An exhibition of poems is a strange thing. Poems are to be heard, or read, surely?

There are more poems in this exhibition than you can count. But what counts as a poem?

I’ve been thinking about this question for at least a year, and perhaps a lifetime.

Once poetry is let off the page, it might go wild. It changes. It can hide, become feral, break apart, breed in ways you don’t expect. Instead of being what I make it, it becomes what you make of it. If I give you a handful of words, you drop them to the floor and pick up only those that shine, those not covered in dust, where did that poem come from? Who made it? Does it matter?

What you find will be what you look for. What they give will depend what you bring.

That’s how this exhibition is set up. In collaboration with nearly 100 other people, we’ve set up various experiences with what might count as poetry, to see what you think and what you get out of it.

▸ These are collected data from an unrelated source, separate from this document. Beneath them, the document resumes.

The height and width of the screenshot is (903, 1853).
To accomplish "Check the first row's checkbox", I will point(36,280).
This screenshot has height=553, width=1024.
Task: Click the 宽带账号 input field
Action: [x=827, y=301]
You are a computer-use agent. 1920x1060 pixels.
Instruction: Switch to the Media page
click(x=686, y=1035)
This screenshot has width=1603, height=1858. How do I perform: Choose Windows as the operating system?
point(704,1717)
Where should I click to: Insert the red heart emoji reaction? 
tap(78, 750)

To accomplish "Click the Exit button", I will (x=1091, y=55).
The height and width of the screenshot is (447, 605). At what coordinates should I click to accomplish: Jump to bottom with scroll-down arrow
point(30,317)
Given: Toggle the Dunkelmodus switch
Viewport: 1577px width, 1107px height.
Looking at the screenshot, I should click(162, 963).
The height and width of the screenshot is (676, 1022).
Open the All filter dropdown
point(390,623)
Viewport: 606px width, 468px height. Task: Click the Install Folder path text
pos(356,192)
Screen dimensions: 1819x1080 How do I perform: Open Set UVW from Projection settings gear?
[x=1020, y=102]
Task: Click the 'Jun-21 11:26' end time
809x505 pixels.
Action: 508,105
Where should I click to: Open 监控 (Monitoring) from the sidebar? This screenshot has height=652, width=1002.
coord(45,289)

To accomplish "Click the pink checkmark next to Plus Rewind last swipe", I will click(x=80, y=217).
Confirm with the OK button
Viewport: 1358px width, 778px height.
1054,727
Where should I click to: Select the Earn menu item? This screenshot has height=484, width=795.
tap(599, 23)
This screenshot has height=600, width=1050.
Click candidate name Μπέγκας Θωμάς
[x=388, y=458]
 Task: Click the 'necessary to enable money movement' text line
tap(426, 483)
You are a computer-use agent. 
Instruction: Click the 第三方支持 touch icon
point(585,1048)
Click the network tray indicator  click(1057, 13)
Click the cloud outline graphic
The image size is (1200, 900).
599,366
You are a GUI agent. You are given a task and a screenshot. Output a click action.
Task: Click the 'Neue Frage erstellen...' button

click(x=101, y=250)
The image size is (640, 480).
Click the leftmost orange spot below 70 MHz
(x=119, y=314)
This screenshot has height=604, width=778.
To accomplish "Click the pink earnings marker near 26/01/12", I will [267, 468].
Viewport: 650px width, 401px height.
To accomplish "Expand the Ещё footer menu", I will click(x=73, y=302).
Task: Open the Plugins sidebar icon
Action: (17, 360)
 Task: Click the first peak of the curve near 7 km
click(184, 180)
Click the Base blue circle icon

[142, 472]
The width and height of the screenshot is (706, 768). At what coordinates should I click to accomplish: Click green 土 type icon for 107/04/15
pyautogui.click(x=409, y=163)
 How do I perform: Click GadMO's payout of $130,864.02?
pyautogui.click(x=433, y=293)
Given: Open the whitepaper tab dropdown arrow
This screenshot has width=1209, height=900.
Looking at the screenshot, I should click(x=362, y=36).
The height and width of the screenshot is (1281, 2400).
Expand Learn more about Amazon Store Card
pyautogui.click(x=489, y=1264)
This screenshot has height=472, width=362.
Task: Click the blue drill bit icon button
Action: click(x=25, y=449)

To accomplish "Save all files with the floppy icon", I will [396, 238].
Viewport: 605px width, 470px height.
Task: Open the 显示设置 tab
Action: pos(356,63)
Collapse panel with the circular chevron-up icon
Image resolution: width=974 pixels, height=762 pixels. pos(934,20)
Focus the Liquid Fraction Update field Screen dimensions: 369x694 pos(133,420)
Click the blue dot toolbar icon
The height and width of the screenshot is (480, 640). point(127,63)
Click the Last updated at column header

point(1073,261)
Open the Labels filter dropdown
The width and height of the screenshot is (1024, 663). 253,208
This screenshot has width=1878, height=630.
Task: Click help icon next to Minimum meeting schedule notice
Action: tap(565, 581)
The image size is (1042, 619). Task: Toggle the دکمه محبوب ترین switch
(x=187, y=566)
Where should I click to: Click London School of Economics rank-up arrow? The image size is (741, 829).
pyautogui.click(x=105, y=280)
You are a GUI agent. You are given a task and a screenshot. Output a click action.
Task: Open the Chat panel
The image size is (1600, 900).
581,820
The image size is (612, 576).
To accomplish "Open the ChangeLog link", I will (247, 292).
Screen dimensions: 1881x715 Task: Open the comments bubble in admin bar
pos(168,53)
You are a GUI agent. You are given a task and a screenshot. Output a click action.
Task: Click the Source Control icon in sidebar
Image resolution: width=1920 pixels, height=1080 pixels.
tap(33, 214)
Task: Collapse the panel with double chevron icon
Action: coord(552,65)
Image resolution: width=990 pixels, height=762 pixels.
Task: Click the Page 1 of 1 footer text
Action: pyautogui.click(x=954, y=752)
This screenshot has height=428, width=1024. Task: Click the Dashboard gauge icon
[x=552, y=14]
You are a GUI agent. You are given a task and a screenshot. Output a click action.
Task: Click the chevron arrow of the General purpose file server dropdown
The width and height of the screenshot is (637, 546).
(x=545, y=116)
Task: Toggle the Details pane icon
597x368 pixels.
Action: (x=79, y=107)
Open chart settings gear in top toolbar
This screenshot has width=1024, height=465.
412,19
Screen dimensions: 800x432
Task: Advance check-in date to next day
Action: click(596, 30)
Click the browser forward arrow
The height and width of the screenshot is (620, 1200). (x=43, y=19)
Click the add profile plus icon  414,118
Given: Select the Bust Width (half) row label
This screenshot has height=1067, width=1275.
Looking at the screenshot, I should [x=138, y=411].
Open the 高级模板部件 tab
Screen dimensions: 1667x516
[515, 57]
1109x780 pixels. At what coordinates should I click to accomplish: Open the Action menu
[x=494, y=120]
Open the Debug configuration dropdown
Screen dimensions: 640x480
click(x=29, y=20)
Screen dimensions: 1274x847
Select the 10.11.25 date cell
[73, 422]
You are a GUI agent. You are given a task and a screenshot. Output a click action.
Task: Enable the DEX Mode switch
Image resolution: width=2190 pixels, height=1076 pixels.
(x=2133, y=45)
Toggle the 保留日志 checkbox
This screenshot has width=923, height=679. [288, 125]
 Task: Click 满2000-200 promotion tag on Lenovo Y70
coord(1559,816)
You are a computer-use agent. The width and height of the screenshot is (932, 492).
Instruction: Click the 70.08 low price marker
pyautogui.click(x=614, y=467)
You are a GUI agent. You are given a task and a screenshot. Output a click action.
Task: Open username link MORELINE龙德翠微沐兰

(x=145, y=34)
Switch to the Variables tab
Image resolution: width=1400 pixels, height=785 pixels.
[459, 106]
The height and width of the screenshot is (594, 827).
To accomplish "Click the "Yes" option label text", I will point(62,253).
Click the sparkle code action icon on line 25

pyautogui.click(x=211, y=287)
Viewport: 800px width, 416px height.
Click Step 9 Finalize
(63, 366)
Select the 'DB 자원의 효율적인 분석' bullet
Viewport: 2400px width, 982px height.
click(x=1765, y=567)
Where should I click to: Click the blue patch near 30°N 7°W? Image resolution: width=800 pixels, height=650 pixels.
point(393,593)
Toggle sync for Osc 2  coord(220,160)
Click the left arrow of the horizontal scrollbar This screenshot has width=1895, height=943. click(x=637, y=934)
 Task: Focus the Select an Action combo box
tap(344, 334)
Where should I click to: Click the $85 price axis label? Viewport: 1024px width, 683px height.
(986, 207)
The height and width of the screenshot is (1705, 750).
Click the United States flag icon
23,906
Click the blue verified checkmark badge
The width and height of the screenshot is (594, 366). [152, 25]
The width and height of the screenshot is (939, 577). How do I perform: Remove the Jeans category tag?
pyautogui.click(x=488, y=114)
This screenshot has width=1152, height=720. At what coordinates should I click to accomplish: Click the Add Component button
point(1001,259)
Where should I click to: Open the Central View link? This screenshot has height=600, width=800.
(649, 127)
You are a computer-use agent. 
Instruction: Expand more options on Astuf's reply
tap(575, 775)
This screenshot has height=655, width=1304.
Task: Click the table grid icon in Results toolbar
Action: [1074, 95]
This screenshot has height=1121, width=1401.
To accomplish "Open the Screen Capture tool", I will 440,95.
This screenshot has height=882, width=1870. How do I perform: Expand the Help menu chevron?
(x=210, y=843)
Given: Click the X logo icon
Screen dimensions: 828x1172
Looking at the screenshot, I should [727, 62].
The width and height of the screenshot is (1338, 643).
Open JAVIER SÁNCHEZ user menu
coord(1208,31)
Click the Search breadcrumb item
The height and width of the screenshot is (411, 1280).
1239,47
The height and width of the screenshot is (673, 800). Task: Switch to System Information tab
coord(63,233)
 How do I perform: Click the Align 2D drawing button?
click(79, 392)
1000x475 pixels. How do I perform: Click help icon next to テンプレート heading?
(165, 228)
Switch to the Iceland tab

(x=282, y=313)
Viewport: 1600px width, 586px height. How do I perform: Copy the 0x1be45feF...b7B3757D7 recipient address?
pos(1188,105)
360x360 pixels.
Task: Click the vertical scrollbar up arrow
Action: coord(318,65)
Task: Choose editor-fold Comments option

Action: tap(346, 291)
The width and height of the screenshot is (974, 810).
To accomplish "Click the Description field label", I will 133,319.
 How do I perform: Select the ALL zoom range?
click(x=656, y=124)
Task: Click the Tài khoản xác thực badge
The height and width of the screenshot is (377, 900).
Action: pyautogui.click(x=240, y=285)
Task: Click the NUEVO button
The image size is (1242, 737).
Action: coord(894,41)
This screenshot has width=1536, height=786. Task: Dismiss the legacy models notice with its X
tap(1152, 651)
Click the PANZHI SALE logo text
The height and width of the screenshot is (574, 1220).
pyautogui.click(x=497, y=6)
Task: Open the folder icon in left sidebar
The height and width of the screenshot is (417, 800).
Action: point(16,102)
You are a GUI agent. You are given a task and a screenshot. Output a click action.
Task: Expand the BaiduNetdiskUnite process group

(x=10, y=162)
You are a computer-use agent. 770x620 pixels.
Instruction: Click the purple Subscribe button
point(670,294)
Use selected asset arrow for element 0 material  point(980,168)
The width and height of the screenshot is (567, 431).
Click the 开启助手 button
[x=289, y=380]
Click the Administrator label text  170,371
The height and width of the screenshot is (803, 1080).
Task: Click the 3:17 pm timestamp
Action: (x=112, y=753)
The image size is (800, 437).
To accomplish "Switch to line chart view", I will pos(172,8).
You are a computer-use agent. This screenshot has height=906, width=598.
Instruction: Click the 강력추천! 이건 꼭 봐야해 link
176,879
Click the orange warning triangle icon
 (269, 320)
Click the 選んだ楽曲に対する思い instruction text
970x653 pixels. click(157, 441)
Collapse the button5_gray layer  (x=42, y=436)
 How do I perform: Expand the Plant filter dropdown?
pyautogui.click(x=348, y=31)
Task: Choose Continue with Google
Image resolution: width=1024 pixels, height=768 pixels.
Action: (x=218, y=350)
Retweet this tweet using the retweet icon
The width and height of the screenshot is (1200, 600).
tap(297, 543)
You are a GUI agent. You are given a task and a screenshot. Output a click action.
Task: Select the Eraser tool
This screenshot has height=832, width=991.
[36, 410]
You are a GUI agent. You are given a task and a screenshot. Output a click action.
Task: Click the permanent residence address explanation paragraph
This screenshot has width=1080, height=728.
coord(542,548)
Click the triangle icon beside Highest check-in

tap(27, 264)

There are some who would say that only good writers should write, only the best poetry should appear, only the highest works are worth looking up to. I’ve some sympathy with this. I want to write the best work I can write. I want people to appreciate it for the subtleties, intelligence, insight, art, originality I might find.

But the best poetry is not the only poetry. Language belongs to everyone, and it’s for everyone to explore. Reading is a creative act, too. “Exploding Poetry” is about the poetic experience, about the way readers and listeners strive to make sense and get pleasure. There are probably some meanings there, too, but that’s for you to decide.

If you find poems here, if you hear a refrain from room to room, or find two phrases that chime, or make sense out of the fragments you happen to encounter, or fill the white space with your own versions of what others might have written, then these will be the poems you’ve put here.